After mulling, worrying, fretting, and every other similar defeating action I decided that I would put aside the notions of asking Tessa on a date. I successfully reasoned with my self that, first – I did not need all this stress and anxiousness in my life and most certainly these feelings explain a subconscious omen to keep me from making a huge mistake. That is certainly reasonable. Secondly, I did not know enough about Tessa to ask her on a date or “just for coffee”. She could already be seeing someone or “her type” is anti-me in every way so that it reflects we would not get along in the first place. After all the anti-me would have to be an athletic, pompous, know it all, who is constantly looking at himself in a mirror and is a belligerent liar. (See, you now have a good idea of what type of person I really am.) Third, I am not interesting in the least which translates into when she asks me questions about myself I will stutter and give the deer staring into the headlights look which by severing any opportunity of a second date, relationship, etc.
Thankfully reason won out and now I felt a huge weight lift from my shoulders, heart and mind so I went to the café for a celebratory iced decaf Americano which reminds me of something I noticed recently. I have in the past couple months went to a Starbucks in the afternoon and evening and ordered a decaf coffee only for them to tell me that they do not make decaf at either time but if I want to wait four minutes they will brew me a cup – translating into a French Press concoction of strong dark brew that will actually peel my eyes back simply because of its strength. Now am I missing something here? I would think caffeine is something one should start adding to their daily intake by no later than 3 p.m. so exactly when do they make decaf coffee? In the morning?! When you need the caffeine – that makes absolutely no sense. Again, I digress….

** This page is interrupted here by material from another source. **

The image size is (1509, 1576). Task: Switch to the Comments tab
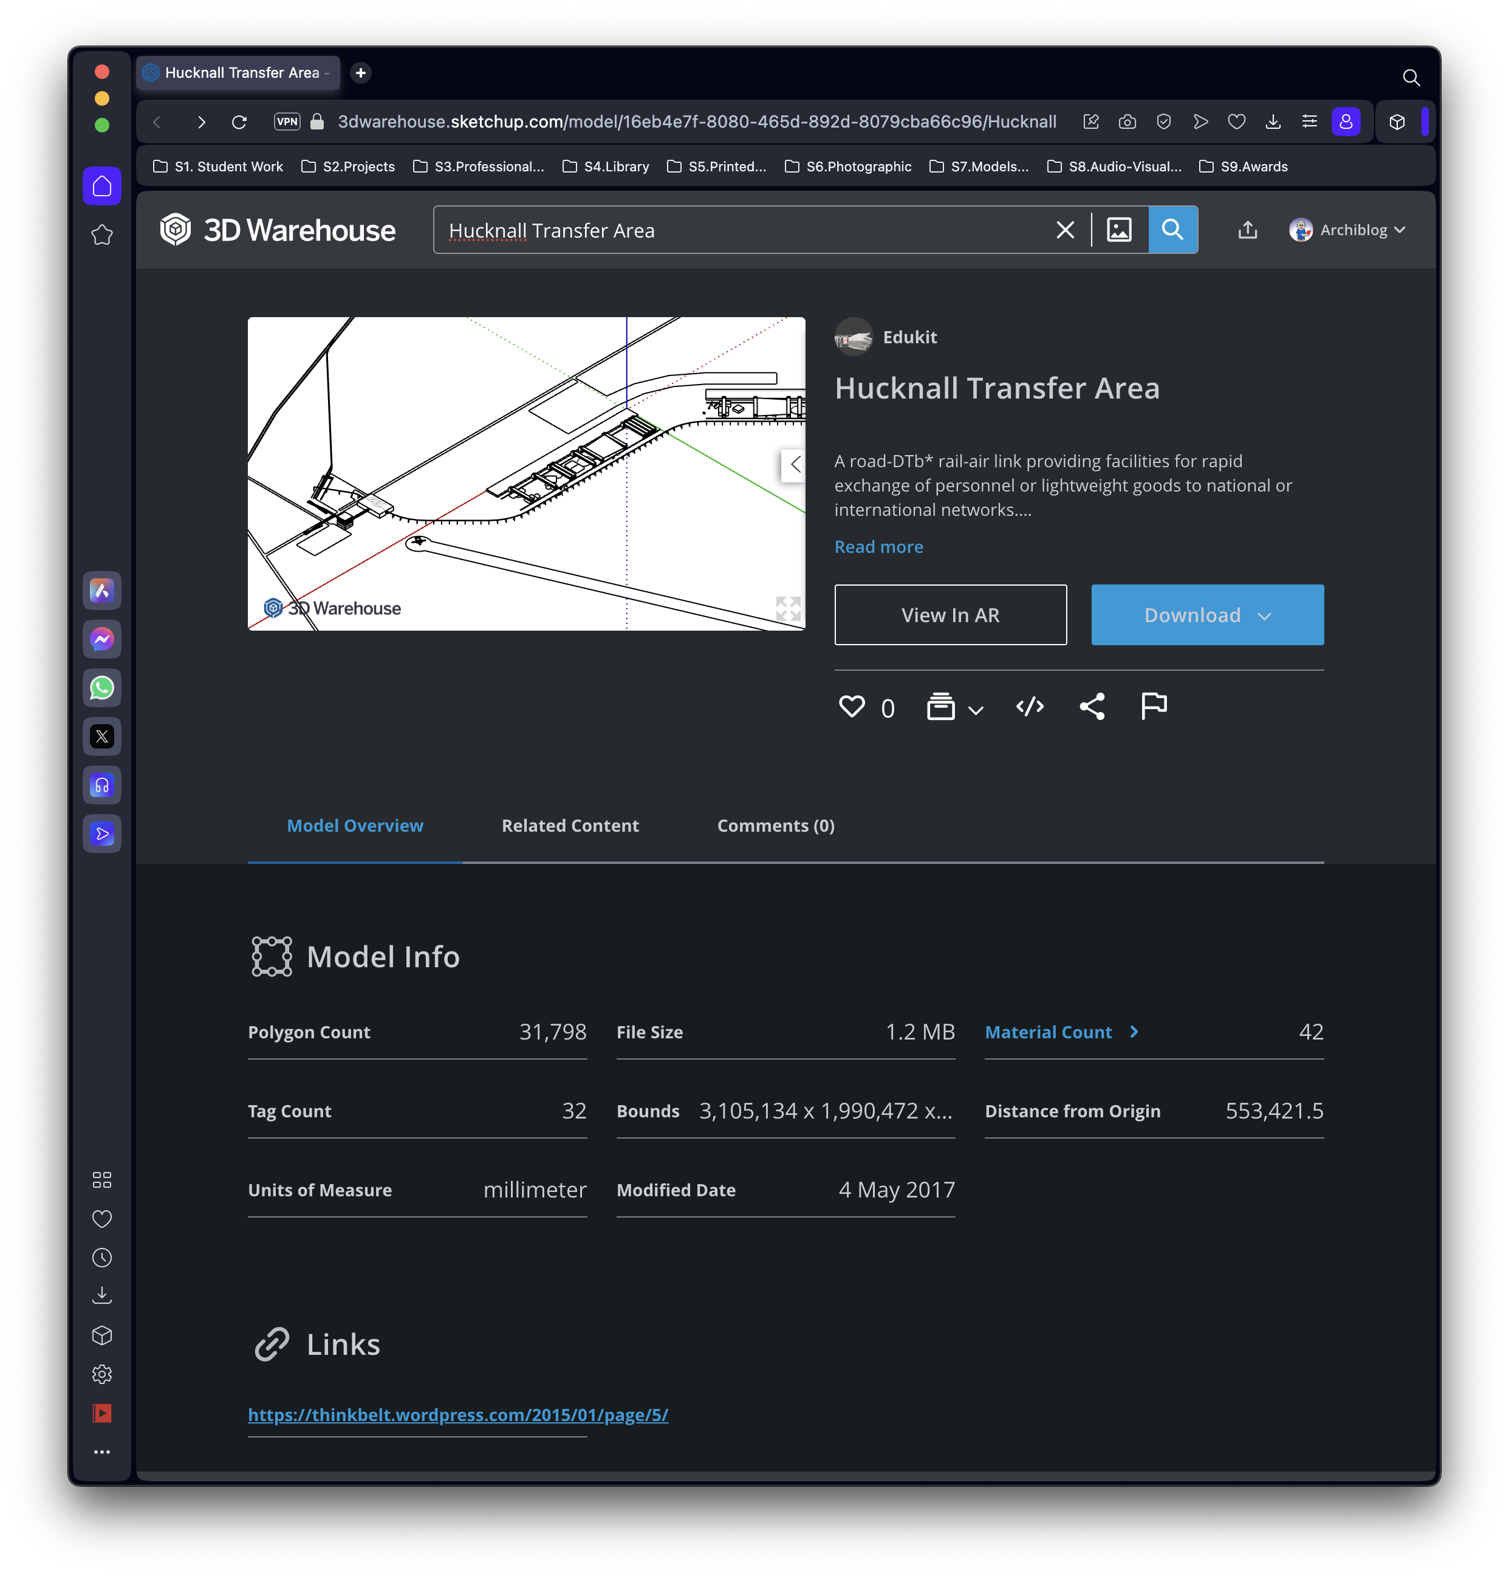[x=777, y=824]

I entered the coffee shop which was a bit slow in business at the moment (ever noticed the herd mentality in a coffee shop?) as a couple tables had people gabbing and the two squishy chairs were unoccupied. (Why is it that you hardly ever if ever at all here good ol’ classic rock and roll in these places?) I placed my order and they want your name – I provided my coffee alias as usual – Ian (sounds more classy and interesting than my real first name – why don’t parents ever consider this kind of stuff before naming their child?!). After a couple minutes I hear the worker exclaim “Ian – order’s up”. I grab the coffee, give “the nod” (you coffee drinkers know what I am referring to) and head to a squishy seat.